▶ Source
◇ ◇ ◇ ◇
Key Issues

IACC Advocates for Strong IP Protection

The IACC plays an active role in ongoing legislative efforts to improve intellectual property protection at the federal, state and international levels. Below are some of our key issues and initiatives.


1. Customs and Border Enforcement

Counterfeiting is, by its very nature, a trans-national concern. The overwhelming majority of counterfeit goods are manufactured in a handful of countries, before being distributed throughout the global marketplace. As such, national Customs agencies are often the first line of defense in identifying and interdicting illicit shipments before they can reach consumers. The IACC works to ensure that Customs personnel around the world have the necessary legal authority, tools, and funding to effectively carry out their mission of protecting consumers and legitimate businesses.

Transshipment / In-Transit Goods

Counterfeiters have developed increasingly sophisticated distribution chains in order to evade detection of their illegal smuggling, often seeking to "launder" their shipments through one or more countries before shipping them to their ultimate destination. The IACC strongly supports the adoption of laws and regulations that empower Customs agencies to detain and seize illegal shipments, even where those goods are merely passing through one country en route to another. The global nature of the counterfeit trade demands that Customs agencies take action whenever possible, and at minimum to share intelligence with their counterparts abroad.
◇ ◇ ◇ ◇
▶ Stored data
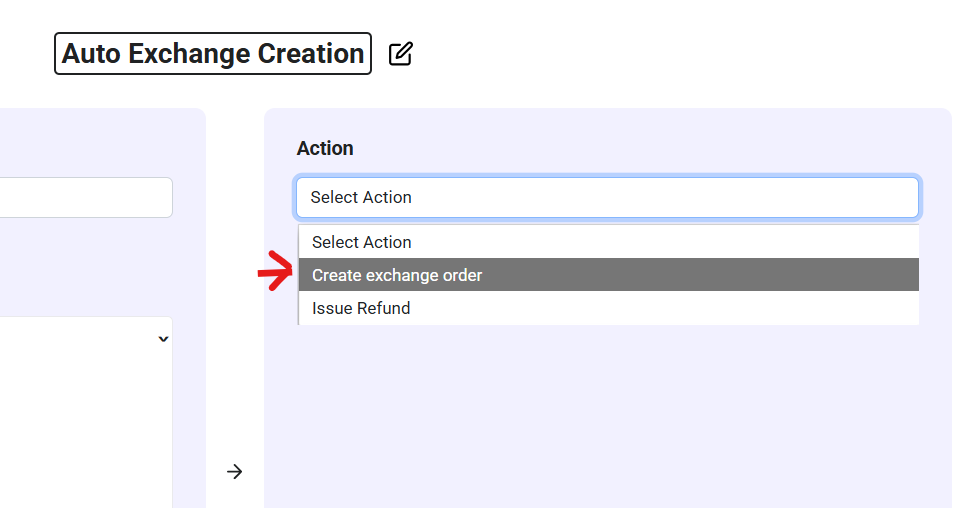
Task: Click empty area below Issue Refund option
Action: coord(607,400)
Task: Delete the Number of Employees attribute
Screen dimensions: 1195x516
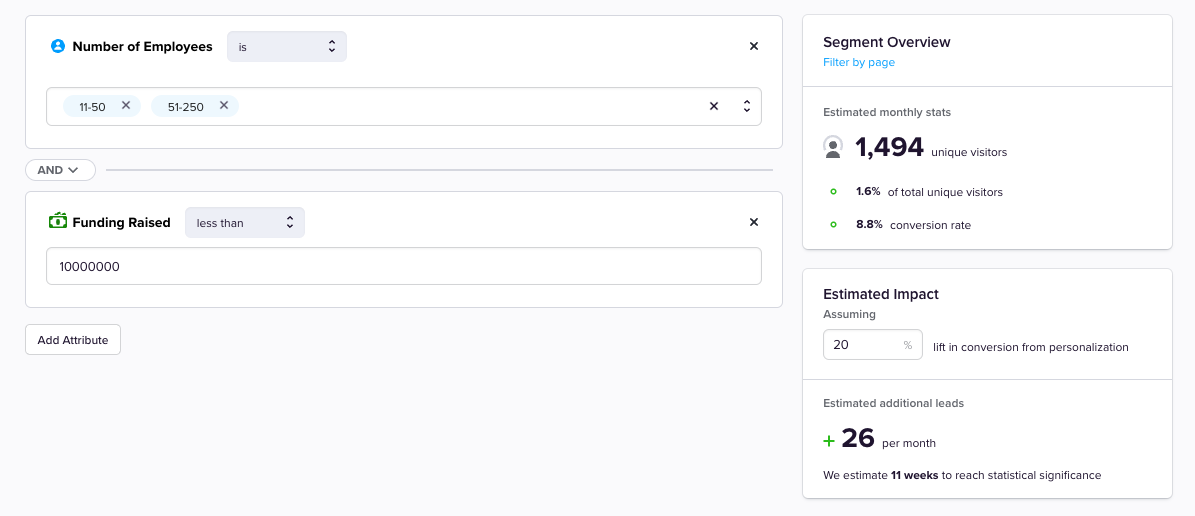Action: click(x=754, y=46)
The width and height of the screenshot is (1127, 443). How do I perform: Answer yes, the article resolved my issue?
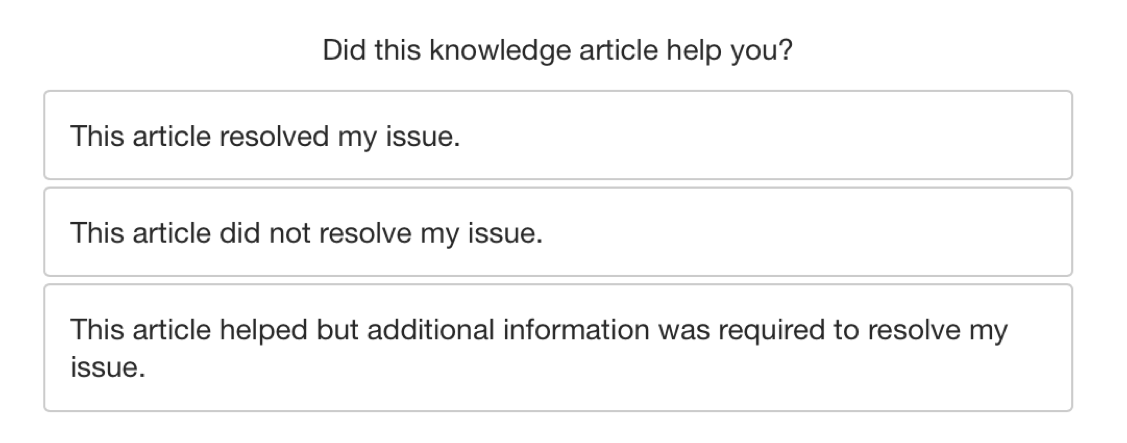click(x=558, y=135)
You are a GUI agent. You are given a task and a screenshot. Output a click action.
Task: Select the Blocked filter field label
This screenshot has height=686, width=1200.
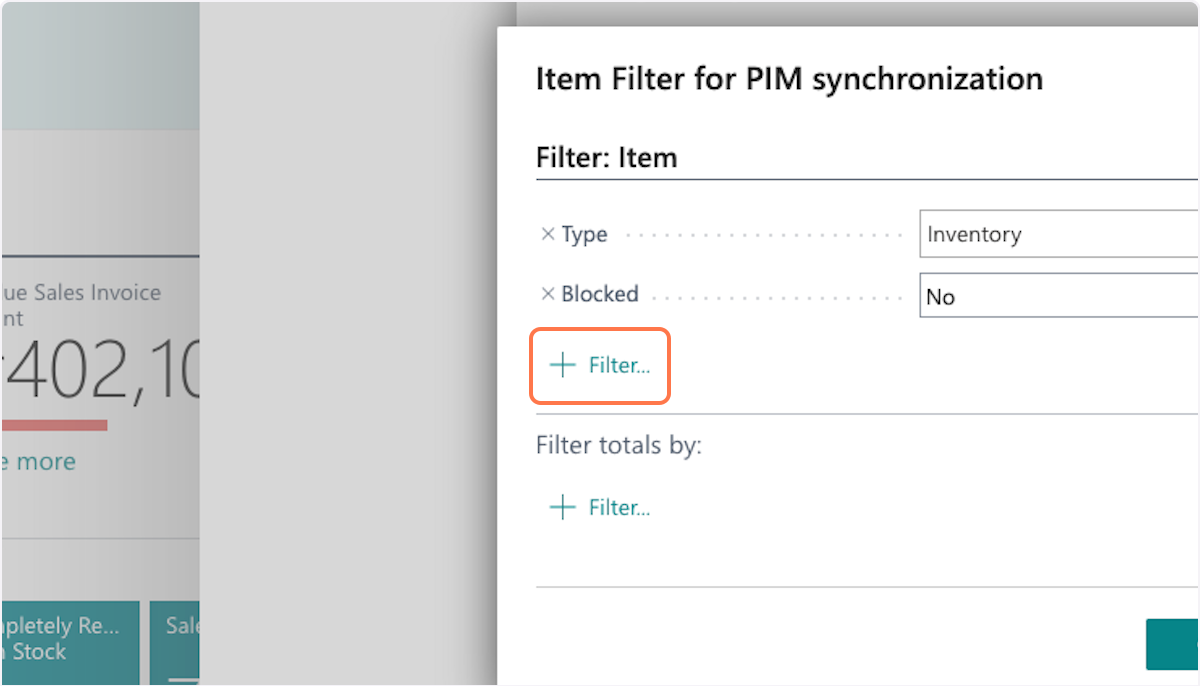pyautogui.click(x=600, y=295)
◇ ◇ ◇ ◇
▶ Exercise brief
Copy out the whole IACC key issues text word for word.

▶ Answer to this exercise
Key Issues

IACC Advocates for Strong IP Protection

The IACC plays an active role in ongoing legislative efforts to improve intellectual property protection at the federal, state and international levels. Below are some of our key issues and initiatives.


1. Customs and Border Enforcement

Counterfeiting is, by its very nature, a trans-national concern. The overwhelming majority of counterfeit goods are manufactured in a handful of countries, before being distributed throughout the global marketplace. As such, national Customs agencies are often the first line of defense in identifying and interdicting illicit shipments before they can reach consumers. The IACC works to ensure that Customs personnel around the world have the necessary legal authority, tools, and funding to effectively carry out their mission of protecting consumers and legitimate businesses.

Transshipment / In-Transit Goods

Counterfeiters have developed increasingly sophisticated distribution chains in order to evade detection of their illegal smuggling, often seeking to "launder" their shipments through one or more countries before shipping them to their ultimate destination. The IACC strongly supports the adoption of laws and regulations that empower Customs agencies to detain and seize illegal shipments, even where those goods are merely passing through one country en route to another. The global nature of the counterfeit trade demands that Customs agencies take action whenever possible, and at minimum to share intelligence with their counterparts abroad.